Request: Copy out the material below, swapping "Disclaimer" for "Terms of Use" everywhere it occurs and leaving all else as it is.

Data for this task:
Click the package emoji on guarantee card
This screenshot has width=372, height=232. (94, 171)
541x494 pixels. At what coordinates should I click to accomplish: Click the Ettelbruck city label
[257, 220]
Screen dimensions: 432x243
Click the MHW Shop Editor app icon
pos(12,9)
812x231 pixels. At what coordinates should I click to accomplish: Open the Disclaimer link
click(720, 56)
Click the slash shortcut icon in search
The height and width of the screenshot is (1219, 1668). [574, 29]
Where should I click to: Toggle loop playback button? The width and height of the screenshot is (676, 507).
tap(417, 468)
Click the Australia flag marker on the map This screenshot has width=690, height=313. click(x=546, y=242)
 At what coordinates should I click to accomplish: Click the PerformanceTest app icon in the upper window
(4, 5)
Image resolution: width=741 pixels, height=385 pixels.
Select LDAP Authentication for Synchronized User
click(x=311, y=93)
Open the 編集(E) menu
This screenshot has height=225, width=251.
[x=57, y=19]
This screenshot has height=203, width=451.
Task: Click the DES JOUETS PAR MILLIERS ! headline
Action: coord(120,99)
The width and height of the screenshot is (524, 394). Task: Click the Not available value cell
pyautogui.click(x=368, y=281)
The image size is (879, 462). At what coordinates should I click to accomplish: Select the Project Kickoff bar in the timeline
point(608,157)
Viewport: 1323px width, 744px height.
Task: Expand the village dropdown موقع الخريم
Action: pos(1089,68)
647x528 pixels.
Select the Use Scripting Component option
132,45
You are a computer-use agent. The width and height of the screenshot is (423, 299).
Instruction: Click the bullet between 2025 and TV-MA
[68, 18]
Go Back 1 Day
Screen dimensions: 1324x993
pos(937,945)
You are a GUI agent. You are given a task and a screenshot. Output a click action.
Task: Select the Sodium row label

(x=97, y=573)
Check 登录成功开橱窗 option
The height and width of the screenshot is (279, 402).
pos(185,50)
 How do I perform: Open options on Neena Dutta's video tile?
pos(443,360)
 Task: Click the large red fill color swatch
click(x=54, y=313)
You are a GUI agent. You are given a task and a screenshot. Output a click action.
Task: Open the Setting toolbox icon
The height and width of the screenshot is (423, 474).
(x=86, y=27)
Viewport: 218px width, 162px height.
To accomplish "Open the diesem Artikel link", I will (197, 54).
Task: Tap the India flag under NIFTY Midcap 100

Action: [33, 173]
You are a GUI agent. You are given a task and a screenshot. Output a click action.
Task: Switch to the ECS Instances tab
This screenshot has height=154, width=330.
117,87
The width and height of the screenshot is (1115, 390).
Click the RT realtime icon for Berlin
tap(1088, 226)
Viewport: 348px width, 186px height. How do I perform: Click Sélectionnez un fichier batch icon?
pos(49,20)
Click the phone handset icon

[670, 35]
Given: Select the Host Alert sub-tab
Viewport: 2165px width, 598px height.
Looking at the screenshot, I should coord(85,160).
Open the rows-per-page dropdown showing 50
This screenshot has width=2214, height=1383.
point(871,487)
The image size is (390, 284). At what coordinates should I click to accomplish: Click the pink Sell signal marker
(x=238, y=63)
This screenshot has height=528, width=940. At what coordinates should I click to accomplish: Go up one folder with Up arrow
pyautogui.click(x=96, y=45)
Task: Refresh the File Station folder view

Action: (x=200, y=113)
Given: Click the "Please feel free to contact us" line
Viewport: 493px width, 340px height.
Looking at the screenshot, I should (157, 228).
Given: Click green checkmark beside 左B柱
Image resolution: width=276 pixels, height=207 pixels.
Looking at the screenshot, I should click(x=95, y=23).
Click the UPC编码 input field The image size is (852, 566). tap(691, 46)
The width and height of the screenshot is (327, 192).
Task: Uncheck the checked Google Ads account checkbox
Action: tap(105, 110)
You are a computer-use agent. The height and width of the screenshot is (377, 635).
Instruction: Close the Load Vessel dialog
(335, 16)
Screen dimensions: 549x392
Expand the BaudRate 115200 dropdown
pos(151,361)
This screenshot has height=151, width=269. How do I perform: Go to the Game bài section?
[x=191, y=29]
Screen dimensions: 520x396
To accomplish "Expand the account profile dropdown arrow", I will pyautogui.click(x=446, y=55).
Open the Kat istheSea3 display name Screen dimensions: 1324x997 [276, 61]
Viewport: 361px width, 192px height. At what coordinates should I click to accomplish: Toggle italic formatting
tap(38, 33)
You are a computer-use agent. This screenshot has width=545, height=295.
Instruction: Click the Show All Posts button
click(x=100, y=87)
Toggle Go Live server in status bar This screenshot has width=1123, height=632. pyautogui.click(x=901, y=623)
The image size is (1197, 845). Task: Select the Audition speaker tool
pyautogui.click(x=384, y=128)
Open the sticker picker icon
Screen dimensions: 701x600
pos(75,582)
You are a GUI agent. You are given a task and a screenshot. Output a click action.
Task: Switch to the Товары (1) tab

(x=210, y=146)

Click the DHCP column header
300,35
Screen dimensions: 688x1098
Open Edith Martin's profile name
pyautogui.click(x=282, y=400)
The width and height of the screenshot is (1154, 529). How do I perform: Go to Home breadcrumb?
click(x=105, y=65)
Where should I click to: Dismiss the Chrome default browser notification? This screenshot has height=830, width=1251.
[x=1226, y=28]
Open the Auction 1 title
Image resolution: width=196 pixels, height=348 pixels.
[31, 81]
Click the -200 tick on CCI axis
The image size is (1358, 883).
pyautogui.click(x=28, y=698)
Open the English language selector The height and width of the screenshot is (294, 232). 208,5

Written reply:
Click the package emoji on guarantee card
This screenshot has width=372, height=232. (94, 171)
541x494 pixels. At what coordinates should I click to accomplish: Click the Ettelbruck city label
[257, 220]
Screen dimensions: 432x243
Click the MHW Shop Editor app icon
pos(12,9)
812x231 pixels. At what coordinates should I click to accomplish: Open the Terms of Use link
click(720, 56)
Click the slash shortcut icon in search
The height and width of the screenshot is (1219, 1668). [574, 29]
Where should I click to: Toggle loop playback button? The width and height of the screenshot is (676, 507).
tap(417, 468)
Click the Australia flag marker on the map This screenshot has width=690, height=313. click(x=546, y=242)
 At what coordinates should I click to accomplish: Click the PerformanceTest app icon in the upper window
(4, 5)
Image resolution: width=741 pixels, height=385 pixels.
Select LDAP Authentication for Synchronized User
click(x=311, y=93)
Open the 編集(E) menu
This screenshot has height=225, width=251.
[x=57, y=19]
This screenshot has height=203, width=451.
Task: Click the DES JOUETS PAR MILLIERS ! headline
Action: coord(120,99)
The width and height of the screenshot is (524, 394). Task: Click the Not available value cell
pyautogui.click(x=368, y=281)
The image size is (879, 462). At what coordinates should I click to accomplish: Select the Project Kickoff bar in the timeline
point(608,157)
Viewport: 1323px width, 744px height.
Task: Expand the village dropdown موقع الخريم
Action: pos(1089,68)
647x528 pixels.
Select the Use Scripting Component option
132,45
You are a computer-use agent. The width and height of the screenshot is (423, 299).
Instruction: Click the bullet between 2025 and TV-MA
[68, 18]
Go Back 1 Day
Screen dimensions: 1324x993
pos(937,945)
You are a GUI agent. You are given a task and a screenshot. Output a click action.
Task: Select the Sodium row label

(x=97, y=573)
Check 登录成功开橱窗 option
The height and width of the screenshot is (279, 402).
pos(185,50)
 How do I perform: Open options on Neena Dutta's video tile?
pos(443,360)
 Task: Click the large red fill color swatch
click(x=54, y=313)
You are a GUI agent. You are given a task and a screenshot. Output a click action.
Task: Open the Setting toolbox icon
The height and width of the screenshot is (423, 474).
(x=86, y=27)
Viewport: 218px width, 162px height.
To accomplish "Open the diesem Artikel link", I will (197, 54).
Task: Tap the India flag under NIFTY Midcap 100

Action: [33, 173]
You are a GUI agent. You are given a task and a screenshot. Output a click action.
Task: Switch to the ECS Instances tab
This screenshot has height=154, width=330.
117,87
The width and height of the screenshot is (1115, 390).
Click the RT realtime icon for Berlin
tap(1088, 226)
Viewport: 348px width, 186px height. How do I perform: Click Sélectionnez un fichier batch icon?
pos(49,20)
Click the phone handset icon

[670, 35]
Given: Select the Host Alert sub-tab
Viewport: 2165px width, 598px height.
Looking at the screenshot, I should coord(85,160).
Open the rows-per-page dropdown showing 50
This screenshot has width=2214, height=1383.
point(871,487)
The image size is (390, 284). At what coordinates should I click to accomplish: Click the pink Sell signal marker
(x=238, y=63)
This screenshot has height=528, width=940. At what coordinates should I click to accomplish: Go up one folder with Up arrow
pyautogui.click(x=96, y=45)
Task: Refresh the File Station folder view

Action: (x=200, y=113)
Given: Click the "Please feel free to contact us" line
Viewport: 493px width, 340px height.
Looking at the screenshot, I should (157, 228).
Given: Click green checkmark beside 左B柱
Image resolution: width=276 pixels, height=207 pixels.
Looking at the screenshot, I should click(x=95, y=23).
Click the UPC编码 input field The image size is (852, 566). tap(691, 46)
The width and height of the screenshot is (327, 192).
Task: Uncheck the checked Google Ads account checkbox
Action: tap(105, 110)
You are a computer-use agent. The height and width of the screenshot is (377, 635).
Instruction: Close the Load Vessel dialog
(335, 16)
Screen dimensions: 549x392
Expand the BaudRate 115200 dropdown
pos(151,361)
This screenshot has height=151, width=269. How do I perform: Go to the Game bài section?
[x=191, y=29]
Screen dimensions: 520x396
To accomplish "Expand the account profile dropdown arrow", I will pyautogui.click(x=446, y=55).
Open the Kat istheSea3 display name Screen dimensions: 1324x997 [276, 61]
Viewport: 361px width, 192px height. At what coordinates should I click to accomplish: Toggle italic formatting
tap(38, 33)
You are a computer-use agent. This screenshot has width=545, height=295.
Instruction: Click the Show All Posts button
click(x=100, y=87)
Toggle Go Live server in status bar This screenshot has width=1123, height=632. pyautogui.click(x=901, y=623)
The image size is (1197, 845). Task: Select the Audition speaker tool
pyautogui.click(x=384, y=128)
Open the sticker picker icon
Screen dimensions: 701x600
pos(75,582)
You are a GUI agent. You are given a task and a screenshot. Output a click action.
Task: Switch to the Товары (1) tab

(x=210, y=146)

Click the DHCP column header
300,35
Screen dimensions: 688x1098
Open Edith Martin's profile name
pyautogui.click(x=282, y=400)
The width and height of the screenshot is (1154, 529). How do I perform: Go to Home breadcrumb?
click(x=105, y=65)
Where should I click to: Dismiss the Chrome default browser notification? This screenshot has height=830, width=1251.
[x=1226, y=28]
Open the Auction 1 title
Image resolution: width=196 pixels, height=348 pixels.
[31, 81]
Click the -200 tick on CCI axis
The image size is (1358, 883).
pyautogui.click(x=28, y=698)
Open the English language selector The height and width of the screenshot is (294, 232). 208,5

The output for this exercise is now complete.